What the exercise asks:
Scan the records for the word "computer". Return each line where it is found.

*** Opening of Supplied records ***

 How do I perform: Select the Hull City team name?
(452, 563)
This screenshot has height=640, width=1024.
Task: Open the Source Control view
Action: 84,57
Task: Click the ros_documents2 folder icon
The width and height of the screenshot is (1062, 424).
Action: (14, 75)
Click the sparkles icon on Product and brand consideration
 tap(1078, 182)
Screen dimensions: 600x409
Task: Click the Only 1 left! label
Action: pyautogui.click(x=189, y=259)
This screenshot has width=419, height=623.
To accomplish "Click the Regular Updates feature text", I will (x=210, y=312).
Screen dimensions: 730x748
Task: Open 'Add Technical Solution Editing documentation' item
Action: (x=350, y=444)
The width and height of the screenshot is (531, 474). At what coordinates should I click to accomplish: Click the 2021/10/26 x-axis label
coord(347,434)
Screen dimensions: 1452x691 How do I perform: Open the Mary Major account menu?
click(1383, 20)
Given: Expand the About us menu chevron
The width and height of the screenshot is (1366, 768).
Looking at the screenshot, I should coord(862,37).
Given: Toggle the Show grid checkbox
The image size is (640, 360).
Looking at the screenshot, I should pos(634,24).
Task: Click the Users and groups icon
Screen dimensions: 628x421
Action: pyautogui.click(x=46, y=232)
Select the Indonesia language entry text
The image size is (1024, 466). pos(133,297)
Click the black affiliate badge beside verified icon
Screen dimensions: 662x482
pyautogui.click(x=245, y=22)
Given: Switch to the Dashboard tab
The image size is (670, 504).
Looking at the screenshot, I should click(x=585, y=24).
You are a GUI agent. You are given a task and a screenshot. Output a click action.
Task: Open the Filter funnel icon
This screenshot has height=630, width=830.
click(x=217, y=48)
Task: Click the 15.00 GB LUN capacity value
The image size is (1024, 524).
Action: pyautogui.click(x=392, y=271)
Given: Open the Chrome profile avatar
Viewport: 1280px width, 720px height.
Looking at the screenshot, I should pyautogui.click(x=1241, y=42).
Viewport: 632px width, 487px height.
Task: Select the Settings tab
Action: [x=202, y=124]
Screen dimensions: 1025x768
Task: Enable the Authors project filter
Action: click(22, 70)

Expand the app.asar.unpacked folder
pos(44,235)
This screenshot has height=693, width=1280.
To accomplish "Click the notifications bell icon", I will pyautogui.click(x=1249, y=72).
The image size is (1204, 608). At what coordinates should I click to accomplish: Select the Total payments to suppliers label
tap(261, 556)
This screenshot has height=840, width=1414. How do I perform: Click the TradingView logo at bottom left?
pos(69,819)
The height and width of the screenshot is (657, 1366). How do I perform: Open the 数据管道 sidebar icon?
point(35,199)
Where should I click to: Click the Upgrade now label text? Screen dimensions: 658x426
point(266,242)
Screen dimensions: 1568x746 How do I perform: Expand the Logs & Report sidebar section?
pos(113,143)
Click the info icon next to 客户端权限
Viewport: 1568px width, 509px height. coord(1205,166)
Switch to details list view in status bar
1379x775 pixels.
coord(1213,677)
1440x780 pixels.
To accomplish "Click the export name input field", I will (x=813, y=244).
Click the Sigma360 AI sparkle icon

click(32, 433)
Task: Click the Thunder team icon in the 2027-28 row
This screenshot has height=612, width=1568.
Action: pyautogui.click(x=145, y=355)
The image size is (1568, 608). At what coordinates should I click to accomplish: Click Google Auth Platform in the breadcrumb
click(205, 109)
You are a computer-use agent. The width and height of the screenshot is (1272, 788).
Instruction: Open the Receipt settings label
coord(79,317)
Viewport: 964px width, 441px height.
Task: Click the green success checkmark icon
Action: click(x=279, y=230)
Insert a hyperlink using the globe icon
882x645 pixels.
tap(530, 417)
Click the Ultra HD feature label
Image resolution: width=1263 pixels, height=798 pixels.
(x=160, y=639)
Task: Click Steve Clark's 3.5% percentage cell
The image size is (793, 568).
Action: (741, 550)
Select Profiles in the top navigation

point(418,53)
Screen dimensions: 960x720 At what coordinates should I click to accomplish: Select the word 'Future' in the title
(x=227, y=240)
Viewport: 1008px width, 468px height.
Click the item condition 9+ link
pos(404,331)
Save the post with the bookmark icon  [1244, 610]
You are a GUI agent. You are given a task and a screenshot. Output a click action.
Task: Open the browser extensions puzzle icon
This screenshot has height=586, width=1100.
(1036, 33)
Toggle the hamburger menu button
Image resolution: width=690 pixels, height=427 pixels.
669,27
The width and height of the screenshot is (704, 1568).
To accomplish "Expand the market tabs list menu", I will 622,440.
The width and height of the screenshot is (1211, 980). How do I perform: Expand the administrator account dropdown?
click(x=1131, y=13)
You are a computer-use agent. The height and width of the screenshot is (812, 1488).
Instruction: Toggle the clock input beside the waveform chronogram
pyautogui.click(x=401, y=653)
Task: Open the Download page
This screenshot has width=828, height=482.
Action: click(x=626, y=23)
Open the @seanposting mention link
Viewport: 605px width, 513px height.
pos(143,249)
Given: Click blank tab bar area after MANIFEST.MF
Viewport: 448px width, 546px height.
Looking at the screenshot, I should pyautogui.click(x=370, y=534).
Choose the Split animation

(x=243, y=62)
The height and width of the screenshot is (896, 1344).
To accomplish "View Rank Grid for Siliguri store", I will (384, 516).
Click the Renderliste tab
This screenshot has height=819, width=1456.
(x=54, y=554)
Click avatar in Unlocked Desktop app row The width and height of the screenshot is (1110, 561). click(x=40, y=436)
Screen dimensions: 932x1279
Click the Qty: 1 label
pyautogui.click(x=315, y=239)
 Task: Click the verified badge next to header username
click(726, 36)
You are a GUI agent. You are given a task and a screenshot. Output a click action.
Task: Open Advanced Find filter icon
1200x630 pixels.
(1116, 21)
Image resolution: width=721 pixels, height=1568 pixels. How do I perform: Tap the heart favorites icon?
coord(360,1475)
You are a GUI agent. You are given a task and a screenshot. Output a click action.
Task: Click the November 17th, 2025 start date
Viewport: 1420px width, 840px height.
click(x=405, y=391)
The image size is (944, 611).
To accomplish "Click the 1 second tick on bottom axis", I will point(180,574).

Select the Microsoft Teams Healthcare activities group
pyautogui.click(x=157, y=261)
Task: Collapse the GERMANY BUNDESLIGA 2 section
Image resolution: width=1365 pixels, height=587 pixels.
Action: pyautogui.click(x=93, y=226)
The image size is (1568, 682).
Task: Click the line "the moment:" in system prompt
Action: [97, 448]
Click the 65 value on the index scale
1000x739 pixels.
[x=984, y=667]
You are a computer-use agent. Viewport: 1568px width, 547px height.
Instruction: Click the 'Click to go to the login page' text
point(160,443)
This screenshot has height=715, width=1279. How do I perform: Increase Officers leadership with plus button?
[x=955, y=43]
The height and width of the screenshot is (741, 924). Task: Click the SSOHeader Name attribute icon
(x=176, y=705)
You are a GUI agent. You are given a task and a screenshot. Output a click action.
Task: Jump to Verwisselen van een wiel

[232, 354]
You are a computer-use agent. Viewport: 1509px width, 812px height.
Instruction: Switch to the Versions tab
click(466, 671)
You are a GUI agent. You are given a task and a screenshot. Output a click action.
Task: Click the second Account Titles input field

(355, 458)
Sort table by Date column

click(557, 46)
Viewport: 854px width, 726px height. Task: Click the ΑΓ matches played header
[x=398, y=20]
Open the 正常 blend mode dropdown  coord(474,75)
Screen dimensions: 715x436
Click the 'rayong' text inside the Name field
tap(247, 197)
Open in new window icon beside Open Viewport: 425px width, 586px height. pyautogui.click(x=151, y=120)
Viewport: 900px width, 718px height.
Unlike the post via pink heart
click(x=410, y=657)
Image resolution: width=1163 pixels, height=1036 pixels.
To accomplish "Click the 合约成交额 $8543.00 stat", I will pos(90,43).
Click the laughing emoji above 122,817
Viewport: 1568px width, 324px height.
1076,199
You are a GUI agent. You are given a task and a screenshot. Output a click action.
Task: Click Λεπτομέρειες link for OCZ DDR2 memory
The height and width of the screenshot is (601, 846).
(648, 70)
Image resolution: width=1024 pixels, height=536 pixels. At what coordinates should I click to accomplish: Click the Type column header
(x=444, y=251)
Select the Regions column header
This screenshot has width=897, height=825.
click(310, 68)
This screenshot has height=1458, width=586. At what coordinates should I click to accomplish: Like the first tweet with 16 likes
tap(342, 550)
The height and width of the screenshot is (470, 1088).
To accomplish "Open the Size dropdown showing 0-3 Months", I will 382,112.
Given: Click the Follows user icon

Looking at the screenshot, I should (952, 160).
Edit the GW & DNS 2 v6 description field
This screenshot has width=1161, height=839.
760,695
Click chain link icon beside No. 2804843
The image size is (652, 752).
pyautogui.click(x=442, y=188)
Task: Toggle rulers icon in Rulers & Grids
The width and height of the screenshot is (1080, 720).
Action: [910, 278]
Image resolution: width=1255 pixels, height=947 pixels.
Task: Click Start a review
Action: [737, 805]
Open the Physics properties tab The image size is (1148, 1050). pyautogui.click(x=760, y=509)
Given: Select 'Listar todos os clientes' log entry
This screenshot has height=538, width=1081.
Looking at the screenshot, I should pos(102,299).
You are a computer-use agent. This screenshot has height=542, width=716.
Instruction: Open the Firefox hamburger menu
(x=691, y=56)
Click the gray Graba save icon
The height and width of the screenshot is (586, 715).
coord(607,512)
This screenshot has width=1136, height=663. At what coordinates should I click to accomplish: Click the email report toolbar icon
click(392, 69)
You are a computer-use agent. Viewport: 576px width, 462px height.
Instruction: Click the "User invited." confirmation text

*** Close of Supplied records ***

Result for this task:
You are a computer-use agent. The width and height of the screenshot is (1272, 788).
You are a computer-use agent. The height and width of the screenshot is (812, 1488).
You are a computer-use agent. Viewport: 1568px width, 547px height.
You are a computer-use agent. Viewport: 1509px width, 812px height.
You are a computer-use agent. This screenshot has height=542, width=716.
You are a computer-use agent. Viewport: 576px width, 462px height.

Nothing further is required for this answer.